Is there value in MVNOs?

I have received an email from Pyramid with this title. It is amazing, two year's after publishing "next generation MVNOs" that Pyramid finally ask if there is still value in the last generation MVNO... Well no; there was no value in them anymore in 2004 when I began writing the report, nor was there in 2005 when it was published, and there is less still today. Today's MVNO is a much leaner operation that its forerunners like Virgin. As successful as Virgin was, it was created in the late 90's when spending $20Bn on a 3G network weemed like a good idea. Today's MVNO should have now got down to a T the ideas I put forward in 2005, and the key to a successful MVNO or Mobile Virtual Network in 2007 and 2008 will be:
  • Handing over "legacy" cost bases to the host MNO or even the handset manufacturer. MNOs handle huge risk every month: every month the UK MNOs and even handset sellers put forward their forecasts for sales. To give an idea, Nokia UK typically sell 500,000 handsets every month in the UK, their best month was 2 million handsets... so even a few hundred thousand handsets up or down on a mobile network operator's book, or even a large manufacturer like Nokia, well is not a huge issue. However, put this discrepancy into every MVNO business plan I have seen, and I have seen most that have passed the UK MNO, consultancy or investment market, and the business model runs into problems. The MVNO opportunity today lies clearly in new markets, lots of niche markets the MNO and even handset manufacturer cannot / do not directly capture or target. If they want these markets, they can either sponsor a music festival or two at the cost of a few million, or they could spend the same or less managing handsets for niche MVNOs with direct sales as a result.
  • Niche, Niche and Niche; The MNO brand will only stretch so far, niche MVNOs can capture new markets or keep existing users.
  • MVNA: the MVNE will not punt on small players, MNOs will not punt on anyone but "the next Virgin", however there are millions of subscribers in the UK alone who have very strong ties with major brands, events, social movements, clubs and other would be MVNOs, who 10,000 subscribers here, 30,000 subscribers there, add up to 100,000s of subs put together. They may all be different, but they do have a few things in common: simpler tariffs, smaller handset selection, more focussed customer care. The MVNA is just around the corner.
  • Cost reduction; gone are the days of warehousing branded phones with custom software; the clever MVNO will "brand" the handset Over the Air (OTA), either with an On Device Portal or an OTA software upgrade
DIY MVNO. US company Sonopia are offering user the ability to set up an MVNO in 10 minutes and receive 5% of the revenue. While this article, reported on The Register suggests that this model may not be popular in Europe, where the handset, then the tariffs, not content, which I agree with, it does propose an interesting trend: That MVNOs should compete on something other than on handset or tariff to e competitive, and that network generated income should be a revenue stream, not the sole source of revenue for the MVNO business model. Having written, contributed to, carried out due diligence on many MVNO business models over the last 8 years, and in light of the failures of EasyMobile, it is clear to me that the post Virgin and Tesco MVNOs will need to leverage their brand, content and or other much more effectively, to counter the fact that economies of scale in this market are a thing of the past. Realistically, going forward MVNO need to base their business model on breaking even on 10,000s of customers, not the millions or 100,000s that the many jumping late on the MVNO bandwagon seem to band around. Competing on handset and tariff is the domain of the MNO, not the MVNO. Added to this, it will not be long before people realise how expensive network subsidised phones actually turn out to be and look to source their phone separately, to then focus on a "network" that offers them the content, services, or simply just the bitpipe for voice and text that the individual wants.

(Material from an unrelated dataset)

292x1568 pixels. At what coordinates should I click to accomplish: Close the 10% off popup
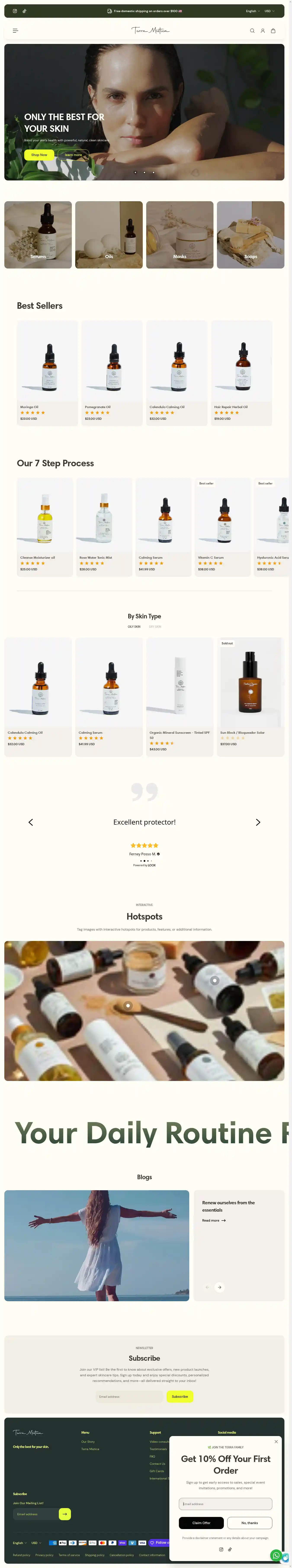[x=276, y=1441]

originally posted by Christian Borrman 06:50am 05/04/07

Monday, 21 May 2012

VAS, Facebook and the MVNO continued...


As many of you will know, I feel quite passionately about VAS and the MVNO. This is not just an obsession, its just a realisation that any good business needs a tie-in, a value-add, a "something" that means it does not sell on price alone, and so when a newer, shinier competitor comes along, in order of preference the customer goes:
  1. ah, but, does shiny new things do, this? no, thought not - high value - major competitive advantage
  2. I would have to change the way I do all my...(insert VAS here) to work with the new service, medium value - useful advantage
  3. I would have to update all my details, low value - would just be a pain to move, like moving bank account or electricity provider
The problem is, most MVNOs, and even some MNOs are not even on point 3 level of VAS.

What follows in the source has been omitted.